L’infanterie russe attendait le résultat de l’avance des chars, mais au cours de la nuit, elle réussit à pénétrer au milieu du village que nous quittâmes avec de grosses pertes en abandonnant nos blessés. Seuls, ceux qui ont fait une retraite précipitée dans l’enfer de la neige fraîche avec, aux trousses, de véritables assassins comme sont les Sibériens, savent ce que ce genre de guerre et le mot épuisement peuvent signifier. Encore une fois, Il faut se terrer et lutter pour sa vie contre des assaillants sauvages. Pendant plusieurs heures, la bataille continue, elle avance et recule tour à tour ; puis les Russes décrochent encore, et on nous envoie des renforts désignés sous le nom de « troupes d’alerte ». Mais c’étaient de bien fichus soldats ces troupes rassemblées à la hâte, et qui s’empressaient de détaler à la vue de l’ennemi si nous avions le malheur de les laisser seuls. Vers le soir, nous entendîmes encore la radio russe. La voix d’un chef de bataillon désespéré disait :
– L’infanterie refuse de marcher, je ne peux rien faire ; les chars sont immobilisés avec tous leurs équipages, tués ou faits prisonniers. Impossible d’avancer dans les congères qui sont de plus en plus hautes. Nous sommes violemment bombardés de Sukhiny avec des lance-grenades, des 10,5et 24. Pas connaissance d’artillerie légère, ni de chars bien qu’on entende des bruits de moteurs au nord-est. Je suppose que les Fritz vont percer au sud-est de Sukhiny ; on observe un grand rassemblement de troupes. J’ai fait fusiller quatre officiers pour lâcheté devant l’ennemi.

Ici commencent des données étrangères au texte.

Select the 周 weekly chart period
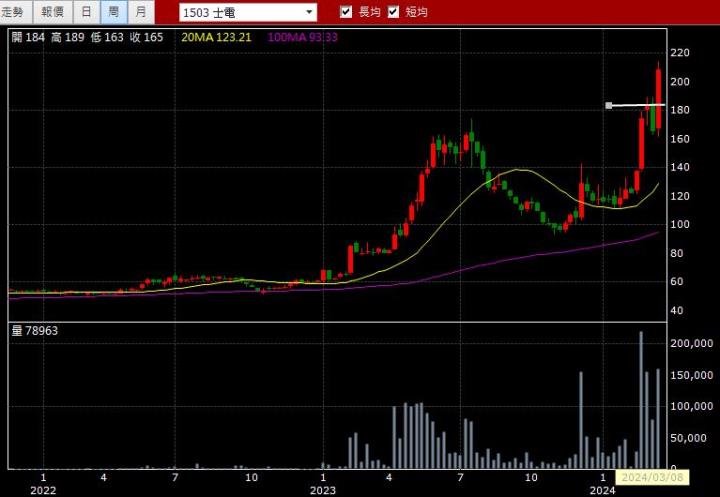The height and width of the screenshot is (497, 720). (113, 12)
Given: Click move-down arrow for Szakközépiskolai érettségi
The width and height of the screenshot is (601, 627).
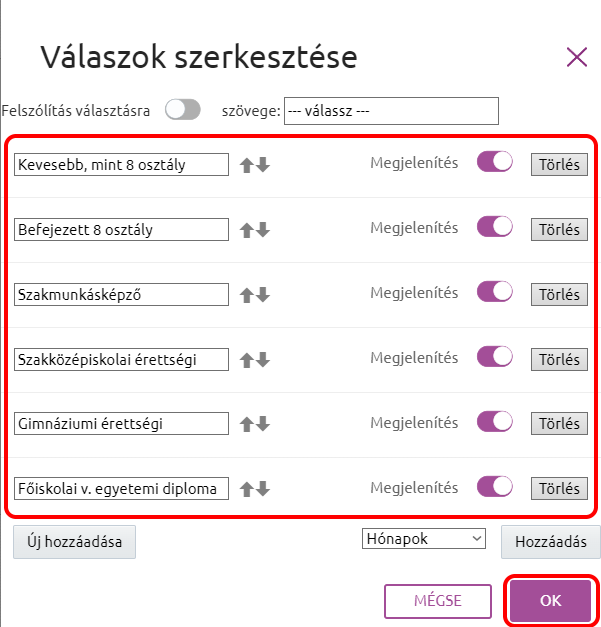Looking at the screenshot, I should pos(263,359).
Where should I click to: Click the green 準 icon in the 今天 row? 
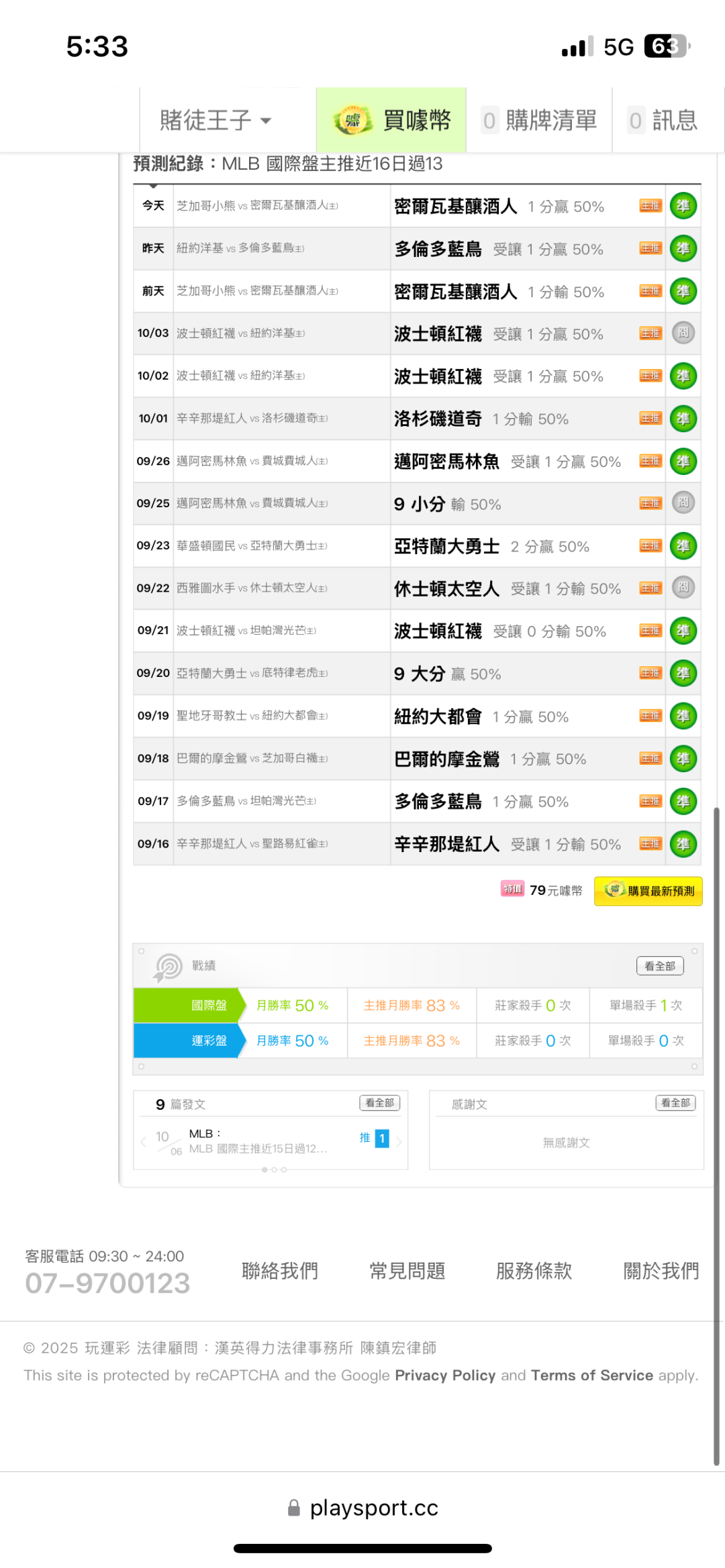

Quelques minutes de silence, puis une cascade de jurons et de malédictions dont la langue russe fourmille. Le supérieur menaçait de dégradation, de jury du peuple, de camp de rééducation et, pour finir :
– Il faut prendre N. coûte que coûte et par les deux côtés à la fois. Vous attaquerez à quinze heures précises, sans aucun soutien d’artillerie, pour approcher au plus près ces chiens d’Allemands. Terminé.

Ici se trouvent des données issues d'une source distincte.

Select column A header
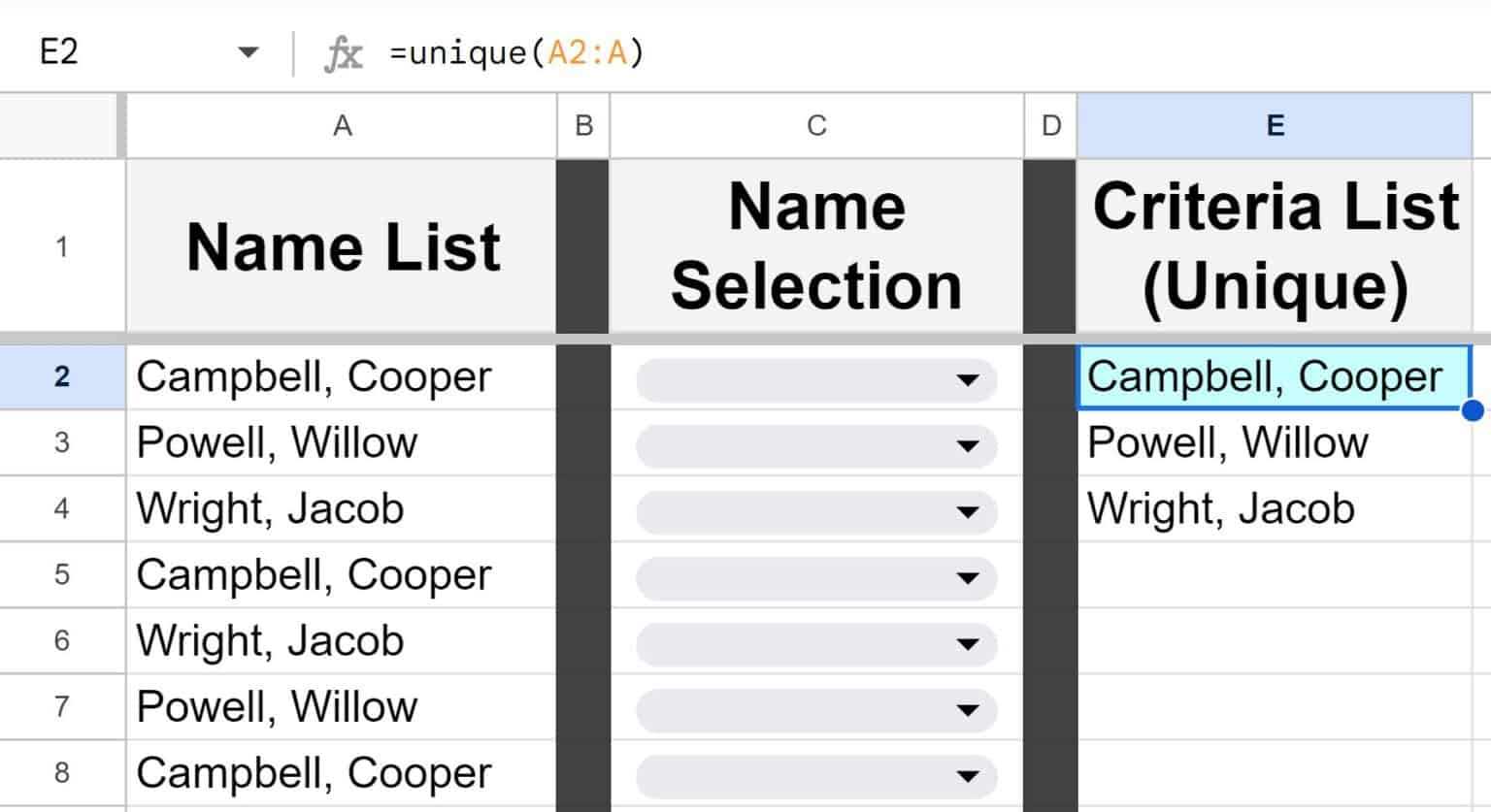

Von Barring, immédiatement informé, se prépara à recevoir l’ennemi. Les minutes s’écoulaient lentement, chacune d’elles avec la densité d’une heure. Porta était le seul d’entre nous qui fût tout à fait calme. Couché sur le dos, Il mâchonnait un morceau de pain rassis trouvé dans le sac d’un Russe mort, son lance-flammes prêt à servir sur son estomac. Il portait à cette arme une affection toute particulière et bien qu’il fût en réalité, « tireur de précision », personne ne savait qui l’avait versé dans les lance-flammes. Nous avions le vague souvenir de ce changement d’affectation au moment où le 27 e avait fraternisé avec les Russes près de Stalino. C’était maintenant une vieille histoire. Etait-ce là qu’il s’était procuré ce lance-flammes ainsi qu’un fusil de précision à lunettes ? Personne ne doutait qu’il n’eût une réponse toute prête au cas où un officier s’en fût inquiété !

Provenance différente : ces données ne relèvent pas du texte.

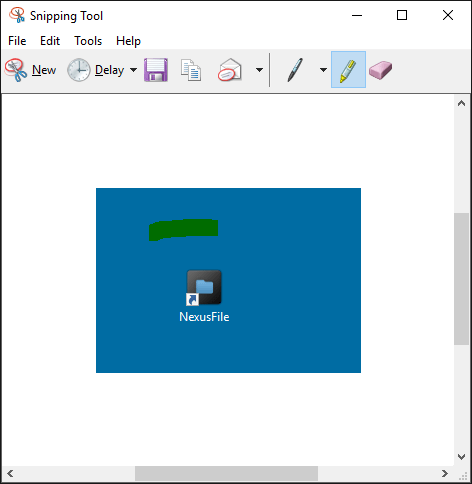Viewport: 472px width, 484px height.
Task: Open the Send Snip options arrow
Action: coord(259,70)
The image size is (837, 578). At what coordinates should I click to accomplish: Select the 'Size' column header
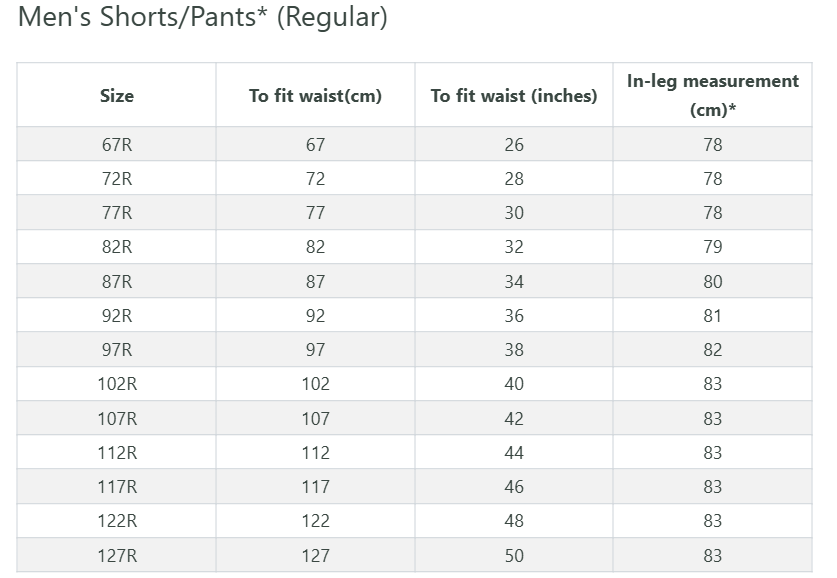point(116,96)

Lorsque les Russes attaquèrent, ce fut avec une fougue et une sauvagerie qui nous coupèrent le souffle. Le village maudit nous resta cependant, mais qu’on ne me demande, pas de l’expliquer. Ce fait n’eut aucune influence sur la conduite de la guerre ; Il nous évita simplement le Conseil de Guerre, chance que n’eurent pas les collègues ; de l’autre côté, car les ondes nous transmirent quelques heures plus tard, la conversation suivante :
– Qu’est-ce qui s’est passé à N. ?
– Notre attaque a été repoussée, les tirailleurs n’en peuvent plus, le commandant Bleze s’est suicidé.
– Bien. C’est le devoir des incapables comme lui. Le major Krashennikov du 3 e bataillon prend le commandement du régiment. – Un instant de Silence, puis la voix reprend :
– Que disent les Allemands ?
– Outrecuidants ; Ils nous injurient et je suppose qu’il y a parmi eux des Français et peut-être des mahométans.
– Qu’est-ce qu’ils crient donc ?
– Je m’en fous et Allah Akbar
– Il faut les faire taire. Essayez de faire quelques prisonniers pour savoir s’il y a des volontaires français parmi eux. A liquider les premiers. D’ici deux heures, l’artillerie pilonnera, puis vous repasserez à l’attaque. N. doit être nettoyé.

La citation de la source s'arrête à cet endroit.